I'm struggling to understand why this code runs with blistering speed with Intel compiler 12, and really slows down with Intel compiler 16
#include <stdlib.h>
#include <time.h>
int main(int argc, char *argv[])
{
int i,t;
int n=10000000;
int T=1000;
time_t t1,t2;
// double A[n],B[n],C[n];
double *A = (double*) malloc (sizeof(double)*n);
double *B = (double*) malloc (sizeof(double)*n);
double *C = (double*) malloc (sizeof(double)*n);
for (i=0;i<n;i++)
{
A[i]=1.0;
B[i]=2.0;
}
t1=clock();
for (t=0;t<T;t++)
for (i=0;i<n;i++)
C[i]=A[i]*B[i];
t2=clock();
double sum=0.0;
for (i=0;i<n;i++) sum += C[i];
printf("sum %f\n",sum);
printf("time %f\n",(double)(t2-t1)/CLOCKS_PER_SEC);
}
makefile: icc -O2 -o array array.c
Likely, one of the compilers aggressively optimizes away the whole burdensome nested loop.

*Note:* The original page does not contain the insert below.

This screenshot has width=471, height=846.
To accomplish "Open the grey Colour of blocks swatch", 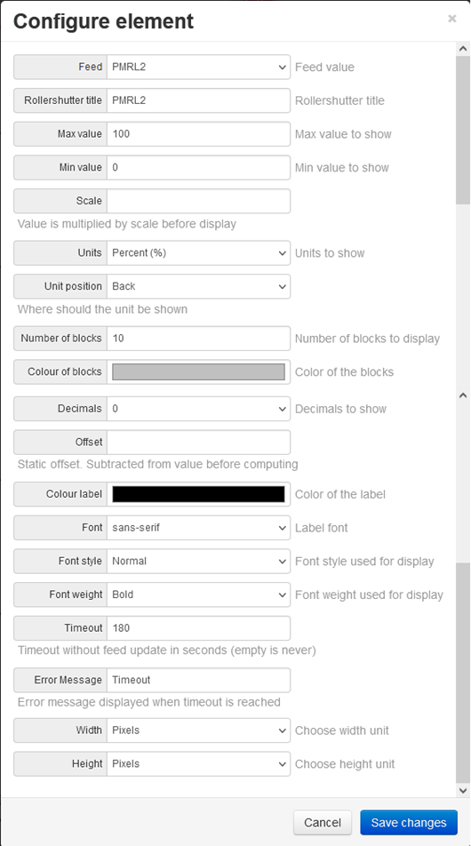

It seems likely that your optimized code actually ends up as:
t1=clock();
t2=clock();
double sum=0.0;
for (i=0;i<n;i++) sum += A[i]*B[i];
It is perfectly fine for the compiler to do such optimizations. You can block optimizations by making the loop iterators volatile
.
Ensure that you have same level of optimization enabled on both compilers.